## DEINE AUFGABE
Gib den Teil von der Zeile, die „You are a computer-use agent. Screen“ enthält, bis zum Ende der Einträge als nummerierte Liste ohne Leerzeilen wieder, beide Enden eingeschlossen. Lass die Bilder in der Antwort weg.

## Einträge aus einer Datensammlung
####

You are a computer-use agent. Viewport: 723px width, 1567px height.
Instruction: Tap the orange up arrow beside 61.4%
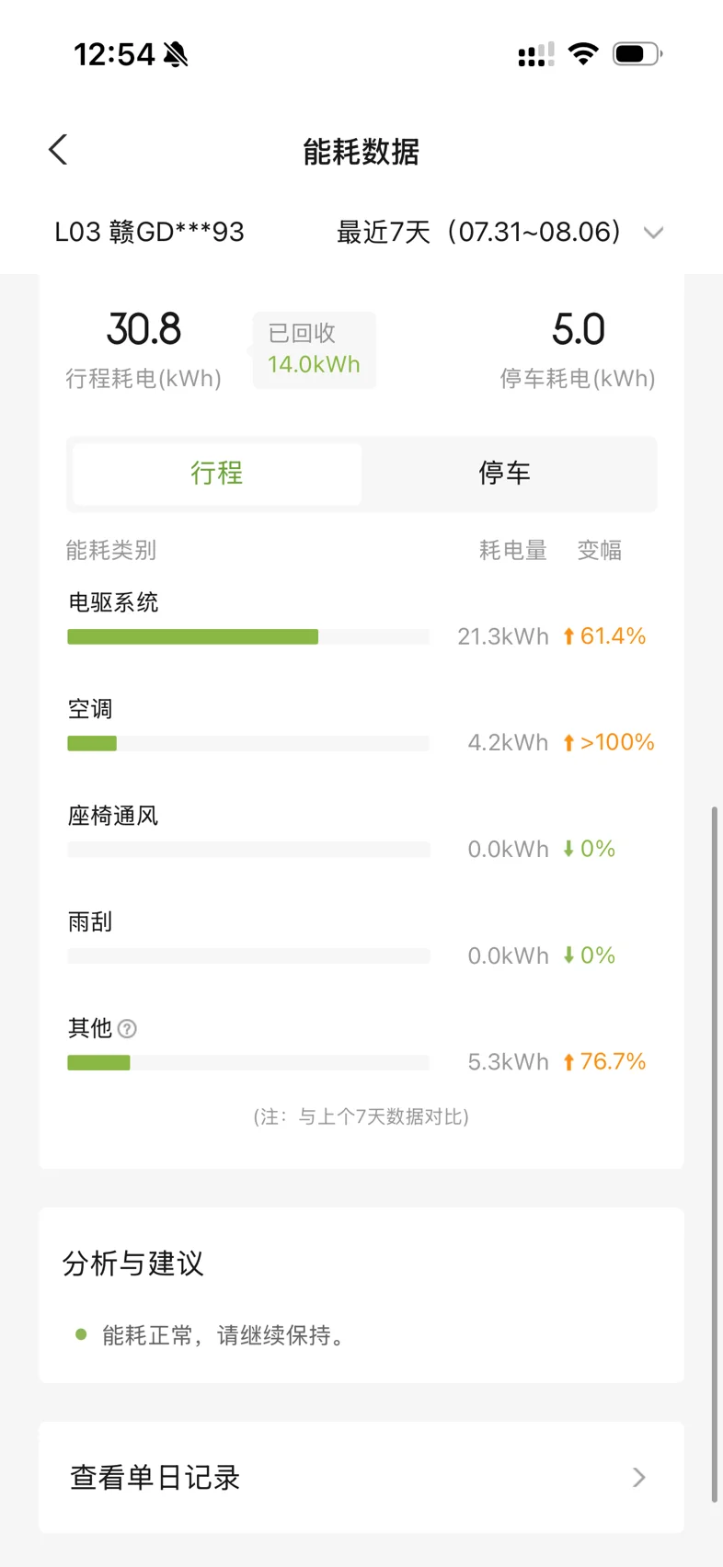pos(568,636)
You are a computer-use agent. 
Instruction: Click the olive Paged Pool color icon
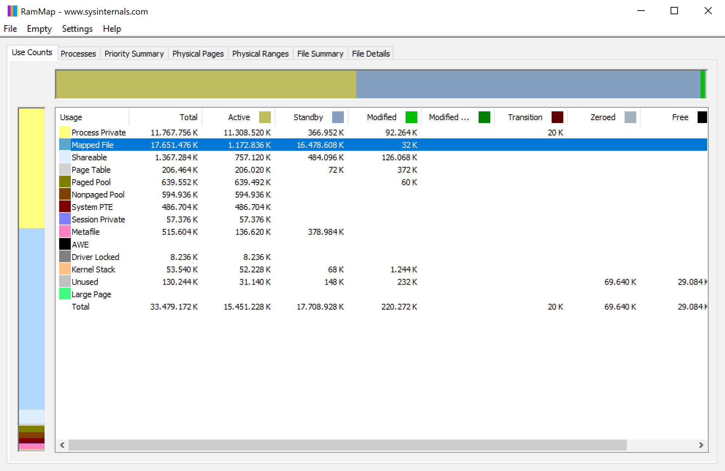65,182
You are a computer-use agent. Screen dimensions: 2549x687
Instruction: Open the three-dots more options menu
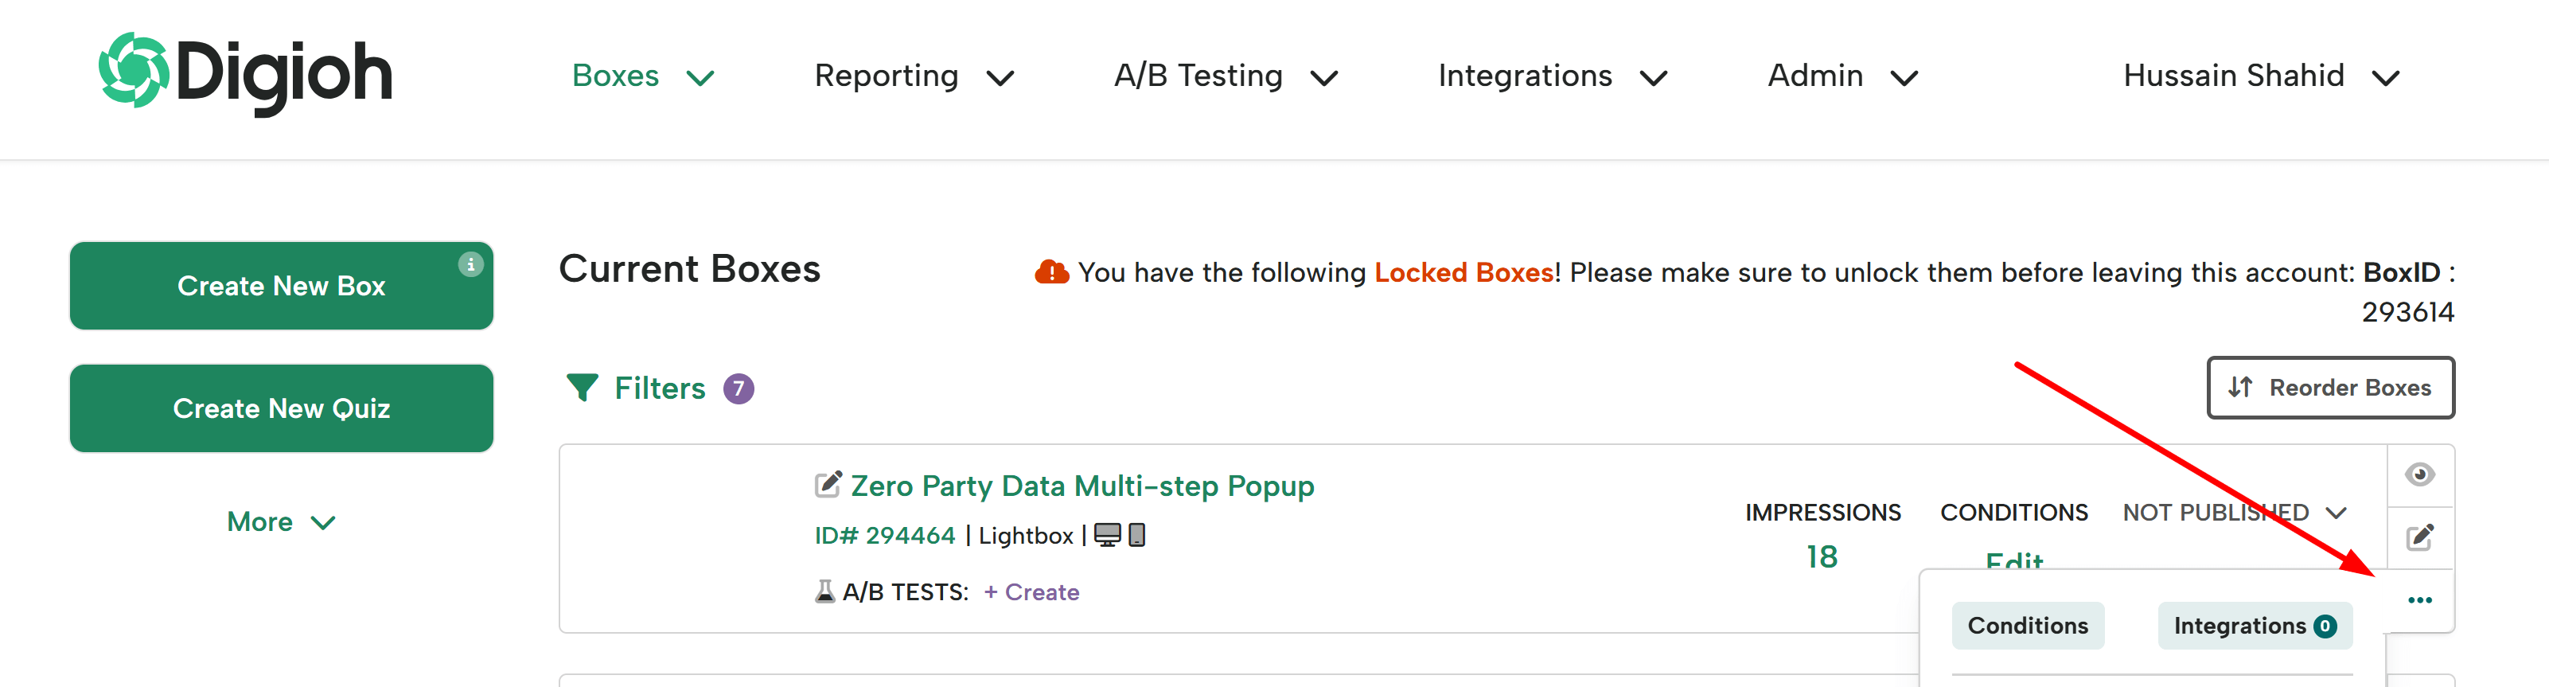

####

## SCHRIFTLICHE ANTWORT
1. You are a computer-use agent. Screen dimensions: 2549x687
2. Instruction: Open the three-dots more options menu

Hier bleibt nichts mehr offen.